Maybe these are exactly the necessary steps, but I think (or hope) that there is a function in numpy/scipy which allows me to do this in one step.
Edit: The approach you describe in the question is indeed probably the simplest way for solving this problem.
Here is an implementation that calculates the positions of vertices along the line in 1D, takes their mean, and finally calculates the corresponding 2D position with parametric interpolation,
import numpy as np
from scipy.interpolate import splprep, splev
vert = np.random.randn(1000, 2) # vertices definition here
# calculate the Euclidean distances between consecutive vertices
# equivalent to a for loop with
# dl[i] = ((vert[i+1, 0] - vert[i, 0])**2 + (vert[i+1,1] - vert[i,1])**2)**0.5
dl = (np.diff(vert, axis=0)**2).sum(axis=1)**0.5
# pad with 0, so dl.shape[0] == vert.shape[0] for convenience
dl = np.insert(dl, 0, 0.0)
l = np.cumsum(dl) # 1D coordinates along the line
l_mean = np.mean(l) # mean in the line coordinates
# calculate the coordinate of l_mean in 2D space
# with parametric B-spline interpolation
tck, _ = splprep(x=vert.T, u=l, k=3)
res = splev(l_mean, tck)
print(res)
Edit2: Assuming now that you have a high resolution set of points for your path vert_full and some approximate measurements vert_1, vert_2, etc, what you could do is the following.

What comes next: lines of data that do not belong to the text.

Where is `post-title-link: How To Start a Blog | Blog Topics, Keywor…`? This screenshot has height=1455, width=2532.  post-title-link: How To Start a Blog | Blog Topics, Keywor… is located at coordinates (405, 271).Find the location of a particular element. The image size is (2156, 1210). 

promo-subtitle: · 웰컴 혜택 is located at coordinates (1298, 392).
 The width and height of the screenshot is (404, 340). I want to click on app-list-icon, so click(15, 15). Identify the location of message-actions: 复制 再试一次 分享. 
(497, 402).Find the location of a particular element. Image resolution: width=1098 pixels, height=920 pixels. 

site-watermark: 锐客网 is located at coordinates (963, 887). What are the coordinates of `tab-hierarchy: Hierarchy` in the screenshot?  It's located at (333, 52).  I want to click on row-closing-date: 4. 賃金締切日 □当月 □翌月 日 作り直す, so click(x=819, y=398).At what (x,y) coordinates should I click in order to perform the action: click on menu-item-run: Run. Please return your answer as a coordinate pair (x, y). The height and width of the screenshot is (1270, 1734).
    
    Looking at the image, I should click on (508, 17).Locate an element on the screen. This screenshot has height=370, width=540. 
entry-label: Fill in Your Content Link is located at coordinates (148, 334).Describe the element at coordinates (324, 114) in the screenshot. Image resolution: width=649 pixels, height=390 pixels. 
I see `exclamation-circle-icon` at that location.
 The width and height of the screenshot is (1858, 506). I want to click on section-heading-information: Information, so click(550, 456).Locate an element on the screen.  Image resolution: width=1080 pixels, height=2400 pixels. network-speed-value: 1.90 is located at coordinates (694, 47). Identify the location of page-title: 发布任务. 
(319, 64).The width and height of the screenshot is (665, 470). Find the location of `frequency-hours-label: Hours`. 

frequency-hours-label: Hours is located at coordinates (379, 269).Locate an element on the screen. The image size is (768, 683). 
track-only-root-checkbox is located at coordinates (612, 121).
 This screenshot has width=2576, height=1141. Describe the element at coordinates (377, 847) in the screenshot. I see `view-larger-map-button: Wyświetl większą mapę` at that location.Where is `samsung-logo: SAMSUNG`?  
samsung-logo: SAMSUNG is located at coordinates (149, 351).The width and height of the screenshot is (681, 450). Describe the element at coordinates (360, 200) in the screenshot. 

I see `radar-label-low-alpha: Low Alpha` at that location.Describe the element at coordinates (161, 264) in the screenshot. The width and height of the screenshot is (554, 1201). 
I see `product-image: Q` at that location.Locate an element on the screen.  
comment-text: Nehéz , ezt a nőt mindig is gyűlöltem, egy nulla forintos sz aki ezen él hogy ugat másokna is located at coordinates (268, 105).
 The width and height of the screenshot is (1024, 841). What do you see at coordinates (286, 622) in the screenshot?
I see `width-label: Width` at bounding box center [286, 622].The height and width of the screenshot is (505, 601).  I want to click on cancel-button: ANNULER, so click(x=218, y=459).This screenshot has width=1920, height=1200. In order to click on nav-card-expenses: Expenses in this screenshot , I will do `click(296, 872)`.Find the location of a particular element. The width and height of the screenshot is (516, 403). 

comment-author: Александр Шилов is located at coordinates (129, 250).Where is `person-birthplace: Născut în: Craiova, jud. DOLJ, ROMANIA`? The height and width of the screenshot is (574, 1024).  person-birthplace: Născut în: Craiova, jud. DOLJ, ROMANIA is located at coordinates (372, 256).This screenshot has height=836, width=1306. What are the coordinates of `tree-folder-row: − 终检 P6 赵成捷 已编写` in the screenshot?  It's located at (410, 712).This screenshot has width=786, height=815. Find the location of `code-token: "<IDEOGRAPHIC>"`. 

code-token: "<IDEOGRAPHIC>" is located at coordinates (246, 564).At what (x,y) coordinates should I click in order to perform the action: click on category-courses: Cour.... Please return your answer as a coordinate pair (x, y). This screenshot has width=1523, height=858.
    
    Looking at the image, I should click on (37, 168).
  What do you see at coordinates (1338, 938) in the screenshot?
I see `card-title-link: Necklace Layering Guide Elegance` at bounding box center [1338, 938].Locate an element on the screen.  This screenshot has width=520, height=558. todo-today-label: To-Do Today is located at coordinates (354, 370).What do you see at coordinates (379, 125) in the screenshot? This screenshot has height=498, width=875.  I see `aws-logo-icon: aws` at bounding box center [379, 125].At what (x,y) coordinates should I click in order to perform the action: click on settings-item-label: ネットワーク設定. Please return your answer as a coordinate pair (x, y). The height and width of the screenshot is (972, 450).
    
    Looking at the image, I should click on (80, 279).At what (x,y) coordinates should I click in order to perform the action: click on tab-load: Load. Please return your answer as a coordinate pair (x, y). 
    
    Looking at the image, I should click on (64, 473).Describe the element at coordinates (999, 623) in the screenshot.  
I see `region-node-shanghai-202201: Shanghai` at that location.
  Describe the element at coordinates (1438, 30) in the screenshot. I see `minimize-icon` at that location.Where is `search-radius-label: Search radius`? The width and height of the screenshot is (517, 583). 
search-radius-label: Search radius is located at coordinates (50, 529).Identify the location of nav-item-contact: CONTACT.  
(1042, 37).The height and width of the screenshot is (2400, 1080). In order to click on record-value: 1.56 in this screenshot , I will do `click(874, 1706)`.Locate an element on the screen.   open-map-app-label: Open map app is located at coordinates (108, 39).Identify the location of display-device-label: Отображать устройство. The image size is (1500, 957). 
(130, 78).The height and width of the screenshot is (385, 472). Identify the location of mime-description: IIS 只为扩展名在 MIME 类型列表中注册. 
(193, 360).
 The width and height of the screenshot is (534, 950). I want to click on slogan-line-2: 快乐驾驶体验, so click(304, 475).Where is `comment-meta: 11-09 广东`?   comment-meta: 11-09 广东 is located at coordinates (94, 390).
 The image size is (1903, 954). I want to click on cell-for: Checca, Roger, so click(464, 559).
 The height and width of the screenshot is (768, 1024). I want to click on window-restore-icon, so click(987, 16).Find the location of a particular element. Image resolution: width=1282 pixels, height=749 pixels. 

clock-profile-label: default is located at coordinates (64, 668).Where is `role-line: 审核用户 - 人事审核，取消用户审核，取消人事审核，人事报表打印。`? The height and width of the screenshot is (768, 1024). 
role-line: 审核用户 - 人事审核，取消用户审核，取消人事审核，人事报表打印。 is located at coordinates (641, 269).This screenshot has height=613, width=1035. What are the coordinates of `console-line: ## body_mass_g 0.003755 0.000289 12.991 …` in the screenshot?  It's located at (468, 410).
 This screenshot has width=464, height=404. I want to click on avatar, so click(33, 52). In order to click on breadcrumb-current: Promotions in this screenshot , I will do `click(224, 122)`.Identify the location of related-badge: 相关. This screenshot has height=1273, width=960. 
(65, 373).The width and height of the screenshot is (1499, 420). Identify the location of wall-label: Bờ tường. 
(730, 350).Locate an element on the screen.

Project each points of vert_1, etc. onto the exact path. Assuming that vert_full has much more datapoints than vert_1, we can simply look for the nearest neighbours of vert_1 in vert_full:
from scipy.spatial import cKDTree
tr = cKDTree(vert_full)
d, idx = tr.query(vert_1, k=1)
vert_1_proj = vert_full[idx] # this gives the projected corrdinates onto vert_full
# I have not actually run this, so it might require minor changes
Use the above mean calculation with the new vert_1_proj vector.
Meanwhile I've found the answer to my question, although using Shapely instead of Numpy.
from shapely.geometry import LineString, Point
# lists of points as (x,y) tuples
path_xy = [...]
points_xy = [...] # should be on or near path
path = LineString(path_xy) # create path object
pts = [Point(p) for p in points_xy] # create point objects
dist = [path.project(p) for p in pts] # distances along path
mean_dist = np.mean(dist) # mean distance along path
mean = path.interpolate(mean_dist) # mean point
mean_xy = (mean.x,mean.y)
This works perfectly!
(That's is also why I have to accept it as the answer, though I highly appreciate #rth's help!)